Table 1 contains predictions of the potential adverse events (PAE) and the unmitigated potential adverse events (UPAE) that result from the rates of misinterpretation of the emergency physician and the radiologist, the effectiveness of the recall procedure, and the structure of the system in which these components interact. This appendix provides the basis for the numbers in the table and some suggestions on using reliability modelling to improve the safety of patients.

Method

The first figure (Figure A1) illustrates the chains of events that could occur in the system that was in place after the initial improvements but before the redesign. The diagram makes each chain of events leading to a PAE and UPAE visible by using a tree diagram and conditional probability. Each branch of the diagram contains three bits of information: an event, the frequency of the event given the preceding events, and the frequency of the chain of events including and preceding it. For example, one chain of events in the diagram is that the emergency physician reads the radiograph, a false negative error is made, and the radiologist identifies the error during the over read. Given that the emergency physician has read the radiograph and made a false negative interpretation, the frequency that the radiologist will identify it is 0.997. The frequency of this entire chain of events is 0.00718, which is (0.6)(0.012)(0.997).

Whenever a chain of events leads to a potential adverse event, the frequency of the chain is put in bold and marked with an asterisk. If the potential adverse event goes unidentified or unmitigated at a subsequent step another asterisk is added to the corresponding frequency. If the system mitigates the potential adverse event at some step in the chain, then the bold and asterisks are removed. When the chain of events reaches the point that the patient leaves the emergency department without the potential adverse event being mitigated, an exclamation point marks the frequency of the chain of events.
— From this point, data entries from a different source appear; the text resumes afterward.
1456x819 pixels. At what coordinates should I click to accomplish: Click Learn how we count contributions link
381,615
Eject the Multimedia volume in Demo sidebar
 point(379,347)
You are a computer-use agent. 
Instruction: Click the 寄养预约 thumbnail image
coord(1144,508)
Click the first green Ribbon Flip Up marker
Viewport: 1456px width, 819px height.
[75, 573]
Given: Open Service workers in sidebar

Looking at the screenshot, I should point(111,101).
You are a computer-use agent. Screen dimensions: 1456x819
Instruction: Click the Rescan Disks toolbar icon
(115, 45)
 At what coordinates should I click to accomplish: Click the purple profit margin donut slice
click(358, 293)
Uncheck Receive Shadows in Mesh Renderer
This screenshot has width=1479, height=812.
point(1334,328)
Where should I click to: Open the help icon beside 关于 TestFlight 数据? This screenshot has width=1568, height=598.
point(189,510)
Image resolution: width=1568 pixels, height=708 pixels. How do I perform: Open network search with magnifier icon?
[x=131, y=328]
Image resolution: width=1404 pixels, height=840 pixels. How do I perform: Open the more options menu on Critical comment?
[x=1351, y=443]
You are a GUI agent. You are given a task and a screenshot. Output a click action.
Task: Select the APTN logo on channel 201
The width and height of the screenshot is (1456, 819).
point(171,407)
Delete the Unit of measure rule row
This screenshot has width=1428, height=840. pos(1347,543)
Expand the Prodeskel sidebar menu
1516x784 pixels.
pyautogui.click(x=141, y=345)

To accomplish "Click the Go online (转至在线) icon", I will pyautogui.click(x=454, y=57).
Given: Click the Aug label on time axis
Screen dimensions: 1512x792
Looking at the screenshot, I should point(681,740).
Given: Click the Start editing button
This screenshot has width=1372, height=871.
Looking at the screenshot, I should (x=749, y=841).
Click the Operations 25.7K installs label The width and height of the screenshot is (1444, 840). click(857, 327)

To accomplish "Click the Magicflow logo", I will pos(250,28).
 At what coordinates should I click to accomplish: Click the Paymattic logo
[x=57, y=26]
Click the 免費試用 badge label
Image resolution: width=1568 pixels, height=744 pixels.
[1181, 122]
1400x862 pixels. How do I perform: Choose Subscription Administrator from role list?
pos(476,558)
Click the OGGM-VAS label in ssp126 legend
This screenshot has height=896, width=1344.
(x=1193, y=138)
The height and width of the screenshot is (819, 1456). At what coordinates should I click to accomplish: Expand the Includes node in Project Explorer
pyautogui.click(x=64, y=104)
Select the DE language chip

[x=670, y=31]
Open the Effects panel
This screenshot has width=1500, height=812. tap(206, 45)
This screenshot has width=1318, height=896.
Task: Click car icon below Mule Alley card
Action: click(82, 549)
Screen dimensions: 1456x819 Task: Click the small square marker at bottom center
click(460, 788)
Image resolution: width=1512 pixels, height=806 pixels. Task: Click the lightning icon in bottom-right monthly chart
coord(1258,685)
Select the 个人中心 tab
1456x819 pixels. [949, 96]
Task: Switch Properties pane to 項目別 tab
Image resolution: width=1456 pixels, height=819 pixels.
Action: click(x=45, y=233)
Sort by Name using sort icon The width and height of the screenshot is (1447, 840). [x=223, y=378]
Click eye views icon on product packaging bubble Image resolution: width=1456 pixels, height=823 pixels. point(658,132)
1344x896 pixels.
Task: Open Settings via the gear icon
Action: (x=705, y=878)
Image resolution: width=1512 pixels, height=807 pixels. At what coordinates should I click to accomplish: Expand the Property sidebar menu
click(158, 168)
The frequency of potential adverse events and unmitigated potential adverse events can be computed by summing the frequencies of chain of events that led to them. From the diagram the frequency of potential adverse events is 0.0084. This corresponds to the rate of 8.4 potential adverse events per thousand cases in cell (d) of the table. The frequency of unmitigated adverse events is 0.00158 and corresponds to the rate in cell (e). The reader could reproduce the rates in cells (b) and (c) by substituting 0.03 for the frequency of a false negative interpretation by the emergency physician for 0.012 and recomputing the frequencies of these chains of events.

The second figure (Figure A2) contains the diagram of the chains of events for the system after redesign and produces frequencies of potential adverse events and unmitigated potential adverse events that correspond to the rates in cells (f) and (g).

Applications

In this case study we used the reliability modelling to predict retrospectively the effect of a reduced rate of error and a new structure of the system. The reliability modelling also can be used prospectively to predict the impact of potential changes to the system. Data on serious but rare adverse events provide slow feedback on the safety of a system. With some data on potential adverse events and some reasonable assumptions, modelling can help the designer to choose among alternative systems or courses of action. Modelling has the potential to predict which of the systems under consideration will be the safest. This seems preferable to evaluating data from injured patients.

Modelling can also guide decisions concerning where the next efforts at improvement should be focused. Comparing the recall rates in the last row of the table indicates that an effective recall process will have a substantial impact. Some data on the current level of effectiveness of the call back process would be a worthwhile.